Opinión

La reforma judicial que el ciudadano necesita

​Dos ejemplos del drama judicial al que se encuentran sometidos los ciudadanos comunes en nuestro país, en el que la justicia que la Constitución “garantiza” les es negada en los hechos por el sistema perverso que nos rige.

09 de Septiembre del 2018 - 09:45 Rolando Sousa

Dos ejemplos del drama judicial al que se encuentran sometidos los ciudadanos comunes en nuestro país, en el que la justicia que la Constitución “garantiza” les es negada en los hechos por el sistema perverso que nos rige.
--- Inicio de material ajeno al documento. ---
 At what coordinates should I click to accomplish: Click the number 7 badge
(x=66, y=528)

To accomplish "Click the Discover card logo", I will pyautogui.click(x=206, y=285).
Primer caso: la propietaria de un pequeño inmueble demanda su restitución a su inquilino por vencimiento de contrato, ante el juzgado de paz letrado (primera instancia). Tras año y medio de juicio, en primera instancia, la declaran fundada. Medio año después, el juez civil que revisó la sentencia en segunda instancia la declara improcedente. El motivo: como la propietaria ya había solicitado a la inquilina mediante carta notarial la entrega del inmueble, esta se convirtió en ocupante precaria, en cuyo caso, aquella debió demandar ante juzgado civil (de mayor grado) y no ante el juzgado de paz letrado, como lo hizo. Consecuencia: dos años perdidos más los dos años (mínimo) que tardará el nuevo juicio, que tendrá que entablar para recuperar su propiedad. Cómo explicarle cuál es la razonabilidad de que un juez, ante toda la evidencia a su favor que la faculta a recuperar su propiedad, anteponga a la justicia un criterio de “competencia de grado” (así se llama) que solo el mundo abogadil entiende.

Segundo caso: Una pareja de esposos chilenos se somete en el Perú a un tratamiento de reproducción asistida en una clínica local, mediante el método de útero subrogado, vulgarmente llamado “vientre de alquiler”, que no está regulado por nuestro ordenamiento jurídico. Nacieron dos niños, “hijos” de la pareja, y, cuando el 25 de agosto pretendieron salir del país con ellos, rumbo al suyo, fueron detenidos por la Policía, acusados por el MP del delito de trata de personas y enviados a prisión preventiva por 12 meses por el PJ. Consecuencia: familia separada, esperanzas truncas.

Que esos dramas de nuestra justicia dejen de repetirse. Esa es la reforma judicial que el ciudadano necesita.